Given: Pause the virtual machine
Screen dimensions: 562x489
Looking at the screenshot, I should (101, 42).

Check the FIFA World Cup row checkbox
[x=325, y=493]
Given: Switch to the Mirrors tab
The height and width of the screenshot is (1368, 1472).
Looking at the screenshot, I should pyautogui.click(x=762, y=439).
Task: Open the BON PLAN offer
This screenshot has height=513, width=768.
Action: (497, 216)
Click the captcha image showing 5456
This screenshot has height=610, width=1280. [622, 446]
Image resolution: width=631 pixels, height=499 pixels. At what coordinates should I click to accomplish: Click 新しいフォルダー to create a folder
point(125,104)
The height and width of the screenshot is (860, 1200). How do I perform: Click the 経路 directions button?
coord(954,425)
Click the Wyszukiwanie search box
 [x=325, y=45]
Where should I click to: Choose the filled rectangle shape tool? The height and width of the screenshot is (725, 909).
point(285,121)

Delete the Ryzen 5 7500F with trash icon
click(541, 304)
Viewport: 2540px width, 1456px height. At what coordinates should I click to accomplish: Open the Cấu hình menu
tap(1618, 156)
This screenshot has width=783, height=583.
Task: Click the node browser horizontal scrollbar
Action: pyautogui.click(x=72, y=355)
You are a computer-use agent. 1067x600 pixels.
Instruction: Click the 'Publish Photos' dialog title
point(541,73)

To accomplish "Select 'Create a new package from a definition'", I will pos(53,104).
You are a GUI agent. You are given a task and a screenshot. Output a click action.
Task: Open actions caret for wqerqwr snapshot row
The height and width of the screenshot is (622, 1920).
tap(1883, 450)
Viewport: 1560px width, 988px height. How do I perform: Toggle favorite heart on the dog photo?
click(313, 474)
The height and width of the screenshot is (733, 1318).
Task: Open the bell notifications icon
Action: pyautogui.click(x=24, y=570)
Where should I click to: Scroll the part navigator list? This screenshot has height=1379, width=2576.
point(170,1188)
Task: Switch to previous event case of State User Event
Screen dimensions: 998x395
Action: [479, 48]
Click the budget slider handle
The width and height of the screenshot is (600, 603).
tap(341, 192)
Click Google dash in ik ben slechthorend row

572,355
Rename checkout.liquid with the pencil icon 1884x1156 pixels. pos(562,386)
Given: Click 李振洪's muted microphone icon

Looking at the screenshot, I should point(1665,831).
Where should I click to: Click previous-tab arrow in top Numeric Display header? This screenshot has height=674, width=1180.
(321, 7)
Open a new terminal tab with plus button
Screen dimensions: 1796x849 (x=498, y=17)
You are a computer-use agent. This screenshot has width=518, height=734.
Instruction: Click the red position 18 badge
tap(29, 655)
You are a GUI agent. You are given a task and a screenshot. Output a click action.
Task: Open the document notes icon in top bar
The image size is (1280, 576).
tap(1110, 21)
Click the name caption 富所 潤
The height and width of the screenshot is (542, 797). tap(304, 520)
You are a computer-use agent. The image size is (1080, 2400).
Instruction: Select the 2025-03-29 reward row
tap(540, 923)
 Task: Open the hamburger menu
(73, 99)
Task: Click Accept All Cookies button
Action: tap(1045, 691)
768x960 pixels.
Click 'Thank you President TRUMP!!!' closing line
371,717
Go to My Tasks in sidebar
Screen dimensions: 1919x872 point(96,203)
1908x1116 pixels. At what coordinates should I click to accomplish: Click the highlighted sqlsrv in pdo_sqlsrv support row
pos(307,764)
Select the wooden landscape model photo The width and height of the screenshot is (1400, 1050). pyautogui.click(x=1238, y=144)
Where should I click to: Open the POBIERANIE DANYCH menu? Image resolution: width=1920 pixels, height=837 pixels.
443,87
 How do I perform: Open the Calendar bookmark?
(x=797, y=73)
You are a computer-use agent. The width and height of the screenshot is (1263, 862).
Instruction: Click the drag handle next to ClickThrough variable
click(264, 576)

• **PROBLEM DETAILS**
Copy the lines above verbatim.

• **THE RESPONSE**
Given: Pause the virtual machine
Screen dimensions: 562x489
Looking at the screenshot, I should (101, 42).

Check the FIFA World Cup row checkbox
[x=325, y=493]
Given: Switch to the Mirrors tab
The height and width of the screenshot is (1368, 1472).
Looking at the screenshot, I should pyautogui.click(x=762, y=439).
Task: Open the BON PLAN offer
This screenshot has height=513, width=768.
Action: (497, 216)
Click the captcha image showing 5456
This screenshot has height=610, width=1280. [622, 446]
Image resolution: width=631 pixels, height=499 pixels. At what coordinates should I click to accomplish: Click 新しいフォルダー to create a folder
point(125,104)
The height and width of the screenshot is (860, 1200). How do I perform: Click the 経路 directions button?
coord(954,425)
Click the Wyszukiwanie search box
 [x=325, y=45]
Where should I click to: Choose the filled rectangle shape tool? The height and width of the screenshot is (725, 909).
point(285,121)

Delete the Ryzen 5 7500F with trash icon
click(541, 304)
Viewport: 2540px width, 1456px height. At what coordinates should I click to accomplish: Open the Cấu hình menu
tap(1618, 156)
This screenshot has width=783, height=583.
Task: Click the node browser horizontal scrollbar
Action: pyautogui.click(x=72, y=355)
You are a computer-use agent. 1067x600 pixels.
Instruction: Click the 'Publish Photos' dialog title
point(541,73)

To accomplish "Select 'Create a new package from a definition'", I will pos(53,104).
You are a GUI agent. You are given a task and a screenshot. Output a click action.
Task: Open actions caret for wqerqwr snapshot row
The height and width of the screenshot is (622, 1920).
tap(1883, 450)
Viewport: 1560px width, 988px height. How do I perform: Toggle favorite heart on the dog photo?
click(313, 474)
The height and width of the screenshot is (733, 1318).
Task: Open the bell notifications icon
Action: pyautogui.click(x=24, y=570)
Where should I click to: Scroll the part navigator list? This screenshot has height=1379, width=2576.
point(170,1188)
Task: Switch to previous event case of State User Event
Screen dimensions: 998x395
Action: [479, 48]
Click the budget slider handle
The width and height of the screenshot is (600, 603).
tap(341, 192)
Click Google dash in ik ben slechthorend row

572,355
Rename checkout.liquid with the pencil icon 1884x1156 pixels. pos(562,386)
Given: Click 李振洪's muted microphone icon

Looking at the screenshot, I should point(1665,831).
Where should I click to: Click previous-tab arrow in top Numeric Display header? This screenshot has height=674, width=1180.
(321, 7)
Open a new terminal tab with plus button
Screen dimensions: 1796x849 (x=498, y=17)
You are a computer-use agent. This screenshot has width=518, height=734.
Instruction: Click the red position 18 badge
tap(29, 655)
You are a GUI agent. You are given a task and a screenshot. Output a click action.
Task: Open the document notes icon in top bar
The image size is (1280, 576).
tap(1110, 21)
Click the name caption 富所 潤
The height and width of the screenshot is (542, 797). tap(304, 520)
You are a computer-use agent. The image size is (1080, 2400).
Instruction: Select the 2025-03-29 reward row
tap(540, 923)
 Task: Open the hamburger menu
(73, 99)
Task: Click Accept All Cookies button
Action: tap(1045, 691)
768x960 pixels.
Click 'Thank you President TRUMP!!!' closing line
371,717
Go to My Tasks in sidebar
Screen dimensions: 1919x872 point(96,203)
1908x1116 pixels. At what coordinates should I click to accomplish: Click the highlighted sqlsrv in pdo_sqlsrv support row
pos(307,764)
Select the wooden landscape model photo The width and height of the screenshot is (1400, 1050). pyautogui.click(x=1238, y=144)
Where should I click to: Open the POBIERANIE DANYCH menu? Image resolution: width=1920 pixels, height=837 pixels.
443,87
 How do I perform: Open the Calendar bookmark?
(x=797, y=73)
You are a computer-use agent. The width and height of the screenshot is (1263, 862).
Instruction: Click the drag handle next to ClickThrough variable
click(264, 576)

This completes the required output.